Could you print each line of the material below exactly?

*The input:*
++++++++
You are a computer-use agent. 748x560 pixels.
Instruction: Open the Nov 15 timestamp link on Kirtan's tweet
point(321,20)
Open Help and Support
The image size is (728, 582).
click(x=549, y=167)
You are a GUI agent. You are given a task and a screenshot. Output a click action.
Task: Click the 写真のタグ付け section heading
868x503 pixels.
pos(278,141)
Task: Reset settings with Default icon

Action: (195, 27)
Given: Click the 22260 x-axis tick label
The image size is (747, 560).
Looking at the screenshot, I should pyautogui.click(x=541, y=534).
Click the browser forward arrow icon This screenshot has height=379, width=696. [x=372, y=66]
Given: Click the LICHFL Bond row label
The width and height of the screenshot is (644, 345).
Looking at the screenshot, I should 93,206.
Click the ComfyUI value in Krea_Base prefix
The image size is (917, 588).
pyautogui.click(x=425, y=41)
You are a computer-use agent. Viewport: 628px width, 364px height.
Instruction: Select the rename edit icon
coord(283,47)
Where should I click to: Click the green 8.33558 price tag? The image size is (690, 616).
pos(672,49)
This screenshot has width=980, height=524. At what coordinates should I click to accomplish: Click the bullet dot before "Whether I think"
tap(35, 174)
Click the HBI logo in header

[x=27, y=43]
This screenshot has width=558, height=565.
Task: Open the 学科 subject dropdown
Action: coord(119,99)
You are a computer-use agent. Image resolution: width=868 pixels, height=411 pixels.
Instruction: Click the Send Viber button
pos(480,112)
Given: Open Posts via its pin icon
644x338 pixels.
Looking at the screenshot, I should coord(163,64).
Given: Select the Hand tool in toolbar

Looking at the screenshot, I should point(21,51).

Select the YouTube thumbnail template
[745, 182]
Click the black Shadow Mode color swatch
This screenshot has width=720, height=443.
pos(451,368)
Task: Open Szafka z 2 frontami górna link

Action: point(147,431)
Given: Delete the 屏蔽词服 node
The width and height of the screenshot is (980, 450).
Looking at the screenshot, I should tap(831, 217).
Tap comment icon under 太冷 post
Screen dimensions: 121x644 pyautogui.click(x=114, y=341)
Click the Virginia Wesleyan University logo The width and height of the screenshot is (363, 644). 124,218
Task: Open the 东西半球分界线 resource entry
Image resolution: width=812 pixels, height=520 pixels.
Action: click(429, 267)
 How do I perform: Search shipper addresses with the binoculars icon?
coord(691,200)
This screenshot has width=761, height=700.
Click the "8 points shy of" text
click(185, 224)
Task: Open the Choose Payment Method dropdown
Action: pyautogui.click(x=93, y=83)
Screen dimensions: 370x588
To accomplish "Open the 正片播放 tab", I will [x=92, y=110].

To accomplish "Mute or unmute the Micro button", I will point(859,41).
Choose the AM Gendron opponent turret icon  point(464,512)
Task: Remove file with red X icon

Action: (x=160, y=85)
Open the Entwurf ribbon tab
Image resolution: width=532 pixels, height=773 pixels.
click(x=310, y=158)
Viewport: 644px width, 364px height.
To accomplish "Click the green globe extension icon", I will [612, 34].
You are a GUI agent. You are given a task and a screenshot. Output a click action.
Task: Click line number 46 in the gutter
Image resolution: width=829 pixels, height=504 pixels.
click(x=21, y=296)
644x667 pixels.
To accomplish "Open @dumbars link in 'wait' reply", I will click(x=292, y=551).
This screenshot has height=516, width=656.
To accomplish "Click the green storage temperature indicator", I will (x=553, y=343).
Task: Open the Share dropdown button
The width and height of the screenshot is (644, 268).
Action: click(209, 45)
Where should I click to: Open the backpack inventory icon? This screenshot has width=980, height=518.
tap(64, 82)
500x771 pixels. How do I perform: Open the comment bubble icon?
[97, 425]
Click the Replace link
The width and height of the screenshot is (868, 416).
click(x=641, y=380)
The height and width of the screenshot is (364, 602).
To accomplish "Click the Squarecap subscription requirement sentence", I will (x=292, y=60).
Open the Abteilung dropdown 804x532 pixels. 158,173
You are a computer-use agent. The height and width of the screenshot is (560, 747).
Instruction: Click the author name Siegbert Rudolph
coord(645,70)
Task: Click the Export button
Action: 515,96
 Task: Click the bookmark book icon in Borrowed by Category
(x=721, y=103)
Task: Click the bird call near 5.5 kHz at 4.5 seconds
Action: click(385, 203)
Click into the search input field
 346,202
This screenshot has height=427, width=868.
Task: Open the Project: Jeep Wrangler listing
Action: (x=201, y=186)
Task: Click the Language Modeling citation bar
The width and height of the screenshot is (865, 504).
++++++++
*Written response:*
You are a computer-use agent. 748x560 pixels.
Instruction: Open the Nov 15 timestamp link on Kirtan's tweet
point(321,20)
Open Help and Support
The image size is (728, 582).
click(x=549, y=167)
You are a GUI agent. You are given a task and a screenshot. Output a click action.
Task: Click the 写真のタグ付け section heading
868x503 pixels.
pos(278,141)
Task: Reset settings with Default icon

Action: (195, 27)
Given: Click the 22260 x-axis tick label
The image size is (747, 560).
Looking at the screenshot, I should pyautogui.click(x=541, y=534).
Click the browser forward arrow icon This screenshot has height=379, width=696. [x=372, y=66]
Given: Click the LICHFL Bond row label
The width and height of the screenshot is (644, 345).
Looking at the screenshot, I should 93,206.
Click the ComfyUI value in Krea_Base prefix
The image size is (917, 588).
pyautogui.click(x=425, y=41)
You are a computer-use agent. Viewport: 628px width, 364px height.
Instruction: Select the rename edit icon
coord(283,47)
Where should I click to: Click the green 8.33558 price tag? The image size is (690, 616).
pos(672,49)
This screenshot has width=980, height=524. At what coordinates should I click to accomplish: Click the bullet dot before "Whether I think"
tap(35, 174)
Click the HBI logo in header

[x=27, y=43]
This screenshot has width=558, height=565.
Task: Open the 学科 subject dropdown
Action: coord(119,99)
You are a computer-use agent. Image resolution: width=868 pixels, height=411 pixels.
Instruction: Click the Send Viber button
pos(480,112)
Given: Open Posts via its pin icon
644x338 pixels.
Looking at the screenshot, I should coord(163,64).
Given: Select the Hand tool in toolbar

Looking at the screenshot, I should point(21,51).

Select the YouTube thumbnail template
[745, 182]
Click the black Shadow Mode color swatch
This screenshot has width=720, height=443.
pos(451,368)
Task: Open Szafka z 2 frontami górna link

Action: point(147,431)
Given: Delete the 屏蔽词服 node
The width and height of the screenshot is (980, 450).
Looking at the screenshot, I should tap(831, 217).
Tap comment icon under 太冷 post
Screen dimensions: 121x644 pyautogui.click(x=114, y=341)
Click the Virginia Wesleyan University logo The width and height of the screenshot is (363, 644). 124,218
Task: Open the 东西半球分界线 resource entry
Image resolution: width=812 pixels, height=520 pixels.
Action: click(429, 267)
 How do I perform: Search shipper addresses with the binoculars icon?
coord(691,200)
This screenshot has width=761, height=700.
Click the "8 points shy of" text
click(185, 224)
Task: Open the Choose Payment Method dropdown
Action: pyautogui.click(x=93, y=83)
Screen dimensions: 370x588
To accomplish "Open the 正片播放 tab", I will [x=92, y=110].

To accomplish "Mute or unmute the Micro button", I will point(859,41).
Choose the AM Gendron opponent turret icon  point(464,512)
Task: Remove file with red X icon

Action: (x=160, y=85)
Open the Entwurf ribbon tab
Image resolution: width=532 pixels, height=773 pixels.
click(x=310, y=158)
Viewport: 644px width, 364px height.
To accomplish "Click the green globe extension icon", I will [612, 34].
You are a GUI agent. You are given a task and a screenshot. Output a click action.
Task: Click line number 46 in the gutter
Image resolution: width=829 pixels, height=504 pixels.
click(x=21, y=296)
644x667 pixels.
To accomplish "Open @dumbars link in 'wait' reply", I will click(x=292, y=551).
This screenshot has height=516, width=656.
To accomplish "Click the green storage temperature indicator", I will (x=553, y=343).
Task: Open the Share dropdown button
The width and height of the screenshot is (644, 268).
Action: click(209, 45)
Where should I click to: Open the backpack inventory icon? This screenshot has width=980, height=518.
tap(64, 82)
500x771 pixels. How do I perform: Open the comment bubble icon?
[97, 425]
Click the Replace link
The width and height of the screenshot is (868, 416).
click(x=641, y=380)
The height and width of the screenshot is (364, 602).
To accomplish "Click the Squarecap subscription requirement sentence", I will (x=292, y=60).
Open the Abteilung dropdown 804x532 pixels. 158,173
You are a computer-use agent. The height and width of the screenshot is (560, 747).
Instruction: Click the author name Siegbert Rudolph
coord(645,70)
Task: Click the Export button
Action: 515,96
 Task: Click the bookmark book icon in Borrowed by Category
(x=721, y=103)
Task: Click the bird call near 5.5 kHz at 4.5 seconds
Action: click(385, 203)
Click into the search input field
 346,202
This screenshot has height=427, width=868.
Task: Open the Project: Jeep Wrangler listing
Action: (x=201, y=186)
Task: Click the Language Modeling citation bar
The width and height of the screenshot is (865, 504).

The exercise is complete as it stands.